As I’ve mentioned in the past, I am a source for many journalists. Sometimes I give information on background. Sometimes I offer direct quotes.
Jacquelyn Smith contacted me and asked, “I want to explore how your hobbies (i.e. reading, cooking, athletics, scrapbooking, playing cards, dancing, woodworking, biking, knitting, yoga, etc.) can apply to your career or help you choose a career. Is this something that you might be able to help with?”
I told Jacquelyn that I wasn’t her woman. I think Richard Branson is pretty happy being Richard Branson regardless of his job. He has a healthy ego and a strong sense of self. He could be a coal miner, a dancer or an entrepreneur. Doesn’t matter. He doesn’t need his job to define him. He defines himself. Like the Dos Equis guy — only British.
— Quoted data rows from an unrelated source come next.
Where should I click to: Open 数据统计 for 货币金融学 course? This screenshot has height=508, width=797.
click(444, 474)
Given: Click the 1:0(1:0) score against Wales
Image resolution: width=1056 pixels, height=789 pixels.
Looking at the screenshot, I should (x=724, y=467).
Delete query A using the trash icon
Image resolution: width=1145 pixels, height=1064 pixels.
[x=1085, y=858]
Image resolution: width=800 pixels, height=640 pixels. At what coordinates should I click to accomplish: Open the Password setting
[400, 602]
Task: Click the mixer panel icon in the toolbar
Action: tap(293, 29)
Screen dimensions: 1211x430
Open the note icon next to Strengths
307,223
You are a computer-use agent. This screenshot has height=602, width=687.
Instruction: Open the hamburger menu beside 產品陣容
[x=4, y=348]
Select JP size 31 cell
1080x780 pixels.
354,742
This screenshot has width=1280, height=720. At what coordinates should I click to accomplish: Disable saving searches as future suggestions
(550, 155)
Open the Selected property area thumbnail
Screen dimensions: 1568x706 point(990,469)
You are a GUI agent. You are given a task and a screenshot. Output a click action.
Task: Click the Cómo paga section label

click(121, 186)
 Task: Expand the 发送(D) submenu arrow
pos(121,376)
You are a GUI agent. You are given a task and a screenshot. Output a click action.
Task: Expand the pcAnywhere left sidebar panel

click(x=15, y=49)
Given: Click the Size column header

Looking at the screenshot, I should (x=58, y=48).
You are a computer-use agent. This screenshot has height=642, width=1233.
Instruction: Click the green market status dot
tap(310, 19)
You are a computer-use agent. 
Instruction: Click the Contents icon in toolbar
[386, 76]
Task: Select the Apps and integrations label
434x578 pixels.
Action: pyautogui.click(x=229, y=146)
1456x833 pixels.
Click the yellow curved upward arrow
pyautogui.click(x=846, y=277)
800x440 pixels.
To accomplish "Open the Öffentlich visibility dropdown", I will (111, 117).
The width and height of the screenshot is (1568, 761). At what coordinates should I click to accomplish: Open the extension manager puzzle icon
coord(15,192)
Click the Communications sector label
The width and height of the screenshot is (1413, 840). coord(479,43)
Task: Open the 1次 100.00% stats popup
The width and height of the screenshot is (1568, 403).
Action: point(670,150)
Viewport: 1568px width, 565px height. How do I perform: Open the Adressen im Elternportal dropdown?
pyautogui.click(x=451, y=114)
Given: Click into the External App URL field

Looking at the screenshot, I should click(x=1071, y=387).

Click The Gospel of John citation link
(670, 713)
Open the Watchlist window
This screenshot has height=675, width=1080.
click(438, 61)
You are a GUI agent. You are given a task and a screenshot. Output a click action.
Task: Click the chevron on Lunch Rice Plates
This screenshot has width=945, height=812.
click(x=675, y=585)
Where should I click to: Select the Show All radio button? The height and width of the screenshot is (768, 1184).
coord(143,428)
The other thing? Once your hobby becomes a career, it actually becomes a job. When I worked in HR, my hobby was blogging. Then I started blogging and I’m like, snap, this sucks as a job. Then I started attending conferences and speaking as a hobby. Once I earned money as a speaker, I quickly became disaffected.
I think you should do what you’re good at doing — plumbing, accounting, HR — and keep your hobby as something special that cannot be corrupted by money.
I shared this brief POV with Jacquelyn and she wrote back and said, “Okay, thnx.”
Dang. My cynical point of view isn’t always appropriate for a regular audience. I get it. I do. Ms. Smith wrote a really great article, but I am right.
Do what you’re good at and the money will follow. Do what you love on the side.